On 6/3/2013 4:46 PM, Carlos Pignataro (cpignata) wrote:
Hi, Joe,
On Jun 3, 2013, at 1:43 PM, Joe Touch <[email protected]> wrote:
Hi, Carlos,
On 6/2/2013 12:22 PM, Carlos Pignataro (cpignata) wrote:
Joe,
On May 29, 2013, at 4:31 PM, Joe Touch <[email protected]
<mailto:[email protected]>> wrote:
...
I agree; my general recommendation has always been "the egress should
always clean up any mess created by an ingress" - which means using
"outer" fragmentation rather than "inner".
Why do you characterize this as a "mess"?
The ingress is creating a situation that takes work to correct (the "mess" I
refer to).
A. Using outer fragmentation places that work at the egress.

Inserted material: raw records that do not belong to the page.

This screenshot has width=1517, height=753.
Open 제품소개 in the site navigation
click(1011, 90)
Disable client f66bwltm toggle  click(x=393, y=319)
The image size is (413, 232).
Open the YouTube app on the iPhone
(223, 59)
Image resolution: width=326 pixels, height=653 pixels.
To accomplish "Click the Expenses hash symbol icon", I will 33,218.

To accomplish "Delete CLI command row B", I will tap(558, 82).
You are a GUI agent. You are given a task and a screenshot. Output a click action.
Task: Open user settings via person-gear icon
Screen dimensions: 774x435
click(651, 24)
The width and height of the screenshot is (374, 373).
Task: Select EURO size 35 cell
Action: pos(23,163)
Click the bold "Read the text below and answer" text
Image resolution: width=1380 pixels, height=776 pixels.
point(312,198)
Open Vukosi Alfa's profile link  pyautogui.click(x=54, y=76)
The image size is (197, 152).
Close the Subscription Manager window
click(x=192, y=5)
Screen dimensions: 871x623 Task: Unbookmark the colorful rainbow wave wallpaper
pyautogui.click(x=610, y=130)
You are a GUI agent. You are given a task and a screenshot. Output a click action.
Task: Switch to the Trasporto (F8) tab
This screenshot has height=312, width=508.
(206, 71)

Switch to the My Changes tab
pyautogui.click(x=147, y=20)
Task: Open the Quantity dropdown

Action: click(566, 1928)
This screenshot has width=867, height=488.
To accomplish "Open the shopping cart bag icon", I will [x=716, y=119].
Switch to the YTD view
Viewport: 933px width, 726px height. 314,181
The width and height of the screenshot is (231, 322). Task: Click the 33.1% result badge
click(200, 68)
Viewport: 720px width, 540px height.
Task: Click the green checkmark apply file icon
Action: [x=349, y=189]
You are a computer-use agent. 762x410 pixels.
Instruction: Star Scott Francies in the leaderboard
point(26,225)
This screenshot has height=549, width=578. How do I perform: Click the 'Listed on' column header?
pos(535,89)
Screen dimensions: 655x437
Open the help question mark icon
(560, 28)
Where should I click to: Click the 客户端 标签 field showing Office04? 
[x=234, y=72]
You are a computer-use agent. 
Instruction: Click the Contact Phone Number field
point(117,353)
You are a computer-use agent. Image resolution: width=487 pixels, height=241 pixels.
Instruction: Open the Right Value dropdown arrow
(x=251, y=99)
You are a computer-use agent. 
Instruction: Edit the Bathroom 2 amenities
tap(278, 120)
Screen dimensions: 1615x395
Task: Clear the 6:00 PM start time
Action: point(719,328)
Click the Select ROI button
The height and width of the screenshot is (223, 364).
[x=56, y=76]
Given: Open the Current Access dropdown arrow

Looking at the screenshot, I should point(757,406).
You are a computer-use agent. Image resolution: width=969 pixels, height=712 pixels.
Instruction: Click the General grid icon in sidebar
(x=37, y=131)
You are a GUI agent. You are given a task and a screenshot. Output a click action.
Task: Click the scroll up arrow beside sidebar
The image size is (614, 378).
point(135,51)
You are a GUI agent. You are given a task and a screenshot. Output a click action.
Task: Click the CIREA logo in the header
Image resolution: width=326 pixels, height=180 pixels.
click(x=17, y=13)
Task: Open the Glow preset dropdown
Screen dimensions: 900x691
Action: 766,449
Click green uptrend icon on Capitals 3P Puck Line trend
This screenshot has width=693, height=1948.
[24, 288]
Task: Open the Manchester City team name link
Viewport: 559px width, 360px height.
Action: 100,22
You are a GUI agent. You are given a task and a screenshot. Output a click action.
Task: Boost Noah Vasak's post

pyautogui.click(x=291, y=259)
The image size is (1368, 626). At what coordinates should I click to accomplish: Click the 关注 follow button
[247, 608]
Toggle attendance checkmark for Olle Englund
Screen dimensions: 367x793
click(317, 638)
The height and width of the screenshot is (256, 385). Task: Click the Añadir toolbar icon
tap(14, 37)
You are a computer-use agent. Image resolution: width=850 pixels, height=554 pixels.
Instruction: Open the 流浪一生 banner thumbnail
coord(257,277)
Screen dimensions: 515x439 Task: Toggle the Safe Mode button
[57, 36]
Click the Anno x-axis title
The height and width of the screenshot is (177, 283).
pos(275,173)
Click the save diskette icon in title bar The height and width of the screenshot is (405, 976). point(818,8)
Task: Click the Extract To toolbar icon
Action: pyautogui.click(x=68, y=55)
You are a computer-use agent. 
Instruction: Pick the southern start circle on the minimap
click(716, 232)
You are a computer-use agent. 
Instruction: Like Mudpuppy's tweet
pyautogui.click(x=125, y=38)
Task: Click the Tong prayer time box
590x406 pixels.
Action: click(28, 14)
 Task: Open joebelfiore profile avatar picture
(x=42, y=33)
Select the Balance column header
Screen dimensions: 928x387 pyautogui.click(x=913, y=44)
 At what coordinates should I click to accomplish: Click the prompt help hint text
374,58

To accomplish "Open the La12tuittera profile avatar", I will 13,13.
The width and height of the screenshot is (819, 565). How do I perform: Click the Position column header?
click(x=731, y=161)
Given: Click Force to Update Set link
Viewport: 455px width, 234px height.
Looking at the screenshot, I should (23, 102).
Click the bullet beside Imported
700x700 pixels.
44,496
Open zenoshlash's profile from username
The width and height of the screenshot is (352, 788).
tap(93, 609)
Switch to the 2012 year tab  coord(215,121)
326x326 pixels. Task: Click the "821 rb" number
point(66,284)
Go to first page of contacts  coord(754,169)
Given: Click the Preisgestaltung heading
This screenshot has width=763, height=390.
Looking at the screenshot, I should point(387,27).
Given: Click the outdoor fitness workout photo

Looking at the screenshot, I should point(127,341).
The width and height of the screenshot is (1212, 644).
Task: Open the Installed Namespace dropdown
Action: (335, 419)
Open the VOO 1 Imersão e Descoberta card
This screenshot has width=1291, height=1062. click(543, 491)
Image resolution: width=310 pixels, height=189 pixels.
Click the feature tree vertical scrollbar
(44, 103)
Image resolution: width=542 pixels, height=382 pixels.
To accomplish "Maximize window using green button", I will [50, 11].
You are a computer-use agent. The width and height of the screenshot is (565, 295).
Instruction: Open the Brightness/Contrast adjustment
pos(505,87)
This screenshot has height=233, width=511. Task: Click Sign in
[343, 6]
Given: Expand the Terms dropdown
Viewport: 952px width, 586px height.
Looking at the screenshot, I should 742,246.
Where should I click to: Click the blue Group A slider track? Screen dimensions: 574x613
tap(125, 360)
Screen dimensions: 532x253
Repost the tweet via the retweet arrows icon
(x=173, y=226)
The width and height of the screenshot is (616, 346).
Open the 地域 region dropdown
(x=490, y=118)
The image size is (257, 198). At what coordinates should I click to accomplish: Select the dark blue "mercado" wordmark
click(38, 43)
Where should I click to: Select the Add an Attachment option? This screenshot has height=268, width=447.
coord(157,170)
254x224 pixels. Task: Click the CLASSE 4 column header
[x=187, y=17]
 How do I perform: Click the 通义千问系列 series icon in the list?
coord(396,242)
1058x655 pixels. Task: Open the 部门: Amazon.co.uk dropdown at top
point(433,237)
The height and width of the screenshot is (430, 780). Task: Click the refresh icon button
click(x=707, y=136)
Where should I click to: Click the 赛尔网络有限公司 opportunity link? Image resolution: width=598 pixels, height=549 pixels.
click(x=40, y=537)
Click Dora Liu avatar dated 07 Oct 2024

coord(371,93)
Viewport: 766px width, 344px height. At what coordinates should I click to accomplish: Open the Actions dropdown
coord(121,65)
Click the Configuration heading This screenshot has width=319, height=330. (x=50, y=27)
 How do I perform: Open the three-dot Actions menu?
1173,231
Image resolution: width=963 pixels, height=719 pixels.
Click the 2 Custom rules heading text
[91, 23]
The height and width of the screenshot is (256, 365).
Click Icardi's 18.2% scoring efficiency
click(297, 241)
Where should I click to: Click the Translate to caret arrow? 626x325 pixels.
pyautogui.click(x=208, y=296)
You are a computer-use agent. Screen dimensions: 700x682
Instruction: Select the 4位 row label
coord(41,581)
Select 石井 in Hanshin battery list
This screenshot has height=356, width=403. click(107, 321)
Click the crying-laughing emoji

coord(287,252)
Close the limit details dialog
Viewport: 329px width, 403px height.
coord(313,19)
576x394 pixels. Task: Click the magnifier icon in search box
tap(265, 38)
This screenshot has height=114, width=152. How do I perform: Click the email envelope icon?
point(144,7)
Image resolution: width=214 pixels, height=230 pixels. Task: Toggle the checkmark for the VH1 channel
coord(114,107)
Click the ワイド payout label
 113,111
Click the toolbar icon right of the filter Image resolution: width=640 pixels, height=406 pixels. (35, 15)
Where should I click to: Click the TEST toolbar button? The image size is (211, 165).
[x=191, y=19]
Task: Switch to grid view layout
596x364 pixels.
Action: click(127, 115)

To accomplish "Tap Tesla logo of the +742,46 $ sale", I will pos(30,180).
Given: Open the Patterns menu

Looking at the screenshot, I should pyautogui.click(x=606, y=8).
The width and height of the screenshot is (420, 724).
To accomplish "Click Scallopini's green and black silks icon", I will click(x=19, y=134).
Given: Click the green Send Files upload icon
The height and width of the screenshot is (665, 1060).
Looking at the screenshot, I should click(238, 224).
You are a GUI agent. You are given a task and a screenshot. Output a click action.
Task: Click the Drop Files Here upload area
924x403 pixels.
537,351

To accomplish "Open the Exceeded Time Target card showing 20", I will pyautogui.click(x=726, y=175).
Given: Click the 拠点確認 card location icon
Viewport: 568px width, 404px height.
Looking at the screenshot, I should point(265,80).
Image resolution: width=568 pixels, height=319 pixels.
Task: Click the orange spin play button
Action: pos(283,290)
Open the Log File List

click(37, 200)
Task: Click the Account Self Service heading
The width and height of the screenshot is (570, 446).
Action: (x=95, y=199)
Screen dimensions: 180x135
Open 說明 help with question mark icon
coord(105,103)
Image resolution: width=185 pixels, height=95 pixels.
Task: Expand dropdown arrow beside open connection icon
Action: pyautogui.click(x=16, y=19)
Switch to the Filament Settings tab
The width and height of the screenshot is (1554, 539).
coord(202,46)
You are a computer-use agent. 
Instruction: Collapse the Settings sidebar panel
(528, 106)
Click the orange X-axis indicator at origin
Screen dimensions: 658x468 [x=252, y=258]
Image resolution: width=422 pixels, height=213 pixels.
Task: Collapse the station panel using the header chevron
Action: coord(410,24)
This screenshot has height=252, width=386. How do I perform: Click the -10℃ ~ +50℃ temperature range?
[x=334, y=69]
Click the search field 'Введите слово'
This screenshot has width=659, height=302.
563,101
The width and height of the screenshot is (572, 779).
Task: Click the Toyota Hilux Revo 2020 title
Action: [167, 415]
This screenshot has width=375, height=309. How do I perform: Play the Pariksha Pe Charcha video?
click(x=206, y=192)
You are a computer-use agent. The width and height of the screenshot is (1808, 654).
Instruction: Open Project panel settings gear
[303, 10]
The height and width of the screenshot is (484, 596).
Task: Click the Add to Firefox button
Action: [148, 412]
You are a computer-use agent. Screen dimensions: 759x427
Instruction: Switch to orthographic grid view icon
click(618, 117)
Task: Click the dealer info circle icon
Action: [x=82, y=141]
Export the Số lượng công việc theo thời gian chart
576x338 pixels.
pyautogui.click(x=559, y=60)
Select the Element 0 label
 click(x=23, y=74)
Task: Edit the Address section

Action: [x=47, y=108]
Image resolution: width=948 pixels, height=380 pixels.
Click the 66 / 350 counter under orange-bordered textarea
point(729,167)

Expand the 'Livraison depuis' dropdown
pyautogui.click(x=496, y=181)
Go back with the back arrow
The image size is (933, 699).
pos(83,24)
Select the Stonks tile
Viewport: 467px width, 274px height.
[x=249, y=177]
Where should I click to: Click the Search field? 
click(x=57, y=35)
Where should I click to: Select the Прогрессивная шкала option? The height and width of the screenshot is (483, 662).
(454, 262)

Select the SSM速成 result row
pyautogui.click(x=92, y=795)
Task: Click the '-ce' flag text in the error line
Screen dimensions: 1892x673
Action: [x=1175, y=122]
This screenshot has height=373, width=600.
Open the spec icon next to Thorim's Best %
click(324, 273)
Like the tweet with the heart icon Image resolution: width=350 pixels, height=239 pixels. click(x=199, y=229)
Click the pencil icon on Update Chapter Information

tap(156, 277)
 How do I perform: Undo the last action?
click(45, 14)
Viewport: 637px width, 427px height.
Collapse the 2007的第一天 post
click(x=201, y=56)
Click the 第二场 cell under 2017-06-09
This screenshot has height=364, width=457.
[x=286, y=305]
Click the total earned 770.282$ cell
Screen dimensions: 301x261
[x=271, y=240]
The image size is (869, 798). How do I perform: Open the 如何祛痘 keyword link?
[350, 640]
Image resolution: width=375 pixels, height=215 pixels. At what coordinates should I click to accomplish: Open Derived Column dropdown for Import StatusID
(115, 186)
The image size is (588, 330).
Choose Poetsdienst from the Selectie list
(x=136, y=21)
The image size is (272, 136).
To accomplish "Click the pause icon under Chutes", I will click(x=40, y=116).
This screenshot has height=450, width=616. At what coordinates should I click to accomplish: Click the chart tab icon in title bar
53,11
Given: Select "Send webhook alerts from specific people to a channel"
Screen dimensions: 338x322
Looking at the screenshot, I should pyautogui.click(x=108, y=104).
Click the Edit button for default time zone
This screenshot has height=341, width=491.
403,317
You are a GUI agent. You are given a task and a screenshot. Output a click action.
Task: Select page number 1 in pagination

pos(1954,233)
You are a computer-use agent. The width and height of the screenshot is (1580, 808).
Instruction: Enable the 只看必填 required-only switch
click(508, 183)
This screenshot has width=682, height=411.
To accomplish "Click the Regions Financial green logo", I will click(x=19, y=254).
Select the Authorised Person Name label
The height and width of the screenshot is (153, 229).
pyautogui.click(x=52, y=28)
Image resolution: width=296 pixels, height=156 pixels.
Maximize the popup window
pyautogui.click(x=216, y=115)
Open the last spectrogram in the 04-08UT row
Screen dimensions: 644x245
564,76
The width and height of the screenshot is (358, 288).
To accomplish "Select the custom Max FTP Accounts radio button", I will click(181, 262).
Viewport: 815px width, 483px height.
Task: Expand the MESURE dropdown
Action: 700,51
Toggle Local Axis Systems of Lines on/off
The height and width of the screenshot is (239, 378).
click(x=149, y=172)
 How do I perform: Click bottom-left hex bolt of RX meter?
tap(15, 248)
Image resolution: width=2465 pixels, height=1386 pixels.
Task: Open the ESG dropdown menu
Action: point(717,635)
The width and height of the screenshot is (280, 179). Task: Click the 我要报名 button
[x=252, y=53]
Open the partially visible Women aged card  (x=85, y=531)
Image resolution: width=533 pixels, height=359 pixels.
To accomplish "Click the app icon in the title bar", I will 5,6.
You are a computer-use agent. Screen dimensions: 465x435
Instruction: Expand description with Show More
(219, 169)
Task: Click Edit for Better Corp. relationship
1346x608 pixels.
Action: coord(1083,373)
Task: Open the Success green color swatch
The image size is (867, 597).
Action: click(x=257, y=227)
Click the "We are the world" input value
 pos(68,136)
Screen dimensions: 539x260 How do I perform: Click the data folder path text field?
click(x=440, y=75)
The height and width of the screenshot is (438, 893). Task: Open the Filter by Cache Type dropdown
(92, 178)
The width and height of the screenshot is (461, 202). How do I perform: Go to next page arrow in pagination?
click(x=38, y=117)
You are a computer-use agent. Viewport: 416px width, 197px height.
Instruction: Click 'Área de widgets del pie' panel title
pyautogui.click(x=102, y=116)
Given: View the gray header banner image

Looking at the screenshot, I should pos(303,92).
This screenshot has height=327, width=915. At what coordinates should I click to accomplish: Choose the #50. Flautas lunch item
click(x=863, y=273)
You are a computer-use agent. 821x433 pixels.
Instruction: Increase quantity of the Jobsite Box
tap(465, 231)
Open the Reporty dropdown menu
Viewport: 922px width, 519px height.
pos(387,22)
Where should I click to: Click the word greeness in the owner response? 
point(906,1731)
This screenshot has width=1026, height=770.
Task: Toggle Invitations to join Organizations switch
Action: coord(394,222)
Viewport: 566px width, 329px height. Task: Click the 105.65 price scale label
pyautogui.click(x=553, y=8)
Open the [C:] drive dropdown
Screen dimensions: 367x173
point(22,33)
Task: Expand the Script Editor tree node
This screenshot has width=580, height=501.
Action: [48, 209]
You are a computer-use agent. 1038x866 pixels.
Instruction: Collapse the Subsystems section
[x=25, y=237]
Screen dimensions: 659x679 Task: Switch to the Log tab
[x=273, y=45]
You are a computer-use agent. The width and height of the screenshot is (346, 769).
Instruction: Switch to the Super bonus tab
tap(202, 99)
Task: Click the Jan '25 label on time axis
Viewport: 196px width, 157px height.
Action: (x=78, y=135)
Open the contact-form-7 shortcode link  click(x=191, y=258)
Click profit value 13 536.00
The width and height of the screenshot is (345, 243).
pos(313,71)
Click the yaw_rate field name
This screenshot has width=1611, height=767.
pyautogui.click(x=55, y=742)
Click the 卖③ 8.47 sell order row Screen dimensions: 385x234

B. Using inner fragmentation pushes that work to the destination.
Note that fragmentation is a lot cheaper (less work) than reassembly. So (A)
makes it easy for routers to support GRE more cost-effectively, but drains
things like my iPhone battery as a result.
[I think you mean (B) and not (A) in the sentence above]
Yup.
A different way of looking at it is that a Host is generally more
optimized to perform this function than a router.
Some host are; others (like my phone) do this at a heft cost (to me).
Some routers can do this (ones that are designed well); others cannot
(like ones that claim they support GRE but really don't because they
don't implement at-rate reassembly).
Or, if you prefer the
view that tunnel endpoints act as hosts for the Tunnel (delivery), then
a "host" is more "host" than a router for reassembly.
I disagree; the router liked being a host when it encapsulated the
packets. That includes generating unique IPv4 IDs (if DF=0), generating
checksums, etc. - that part it's OK with. If it wants to play host
there, it can play host at the egress too.
Frankly, for the case of draining smartphone battery, you could just use IPv6
or set DF.
I can't set DF for incoming packets, nor can I force use of IPv6 unless
I disable my IPv4 address.
I don't like that optimization. If you make a mess, IMO you should clean it up.
I understand you have a preference and you do not like it. On the
other hand, it is still a valid case. It is documented, for example, in
the second para of S4.1.4 of RFC 3931
http://tools.ietf.org/html/rfc3931#section-4.1.4
There are lots of things documented in many IETF protocols that aren't
always the best way to do things. This may be just another good example
of that.
...
...
Here's the difference for GRE:
- GRE adds N bytes total (GRE header + IP header)
- GRE over IP supports 65536-byte packets
So if a packet arrives that is smaller than 65536-N, IMO GRE ought to fragment
and reassemble it.
If a packet arrives that is larger than that, then GRE *cannot* tunnel it, and
*MUST* drop it and sent a PTB.
I.e., only 65536 is "too big". Everything else is just whining about "bigger than I
want it to be" ;-)
[For scope, this is an IPv4 discussion; with IPv4, the mechanism for this is to
set DF.]
DF means "don't fragment this packet and deliver the fragments". It's
always the choice of a capable link layer to fragment and then
reassemble packets.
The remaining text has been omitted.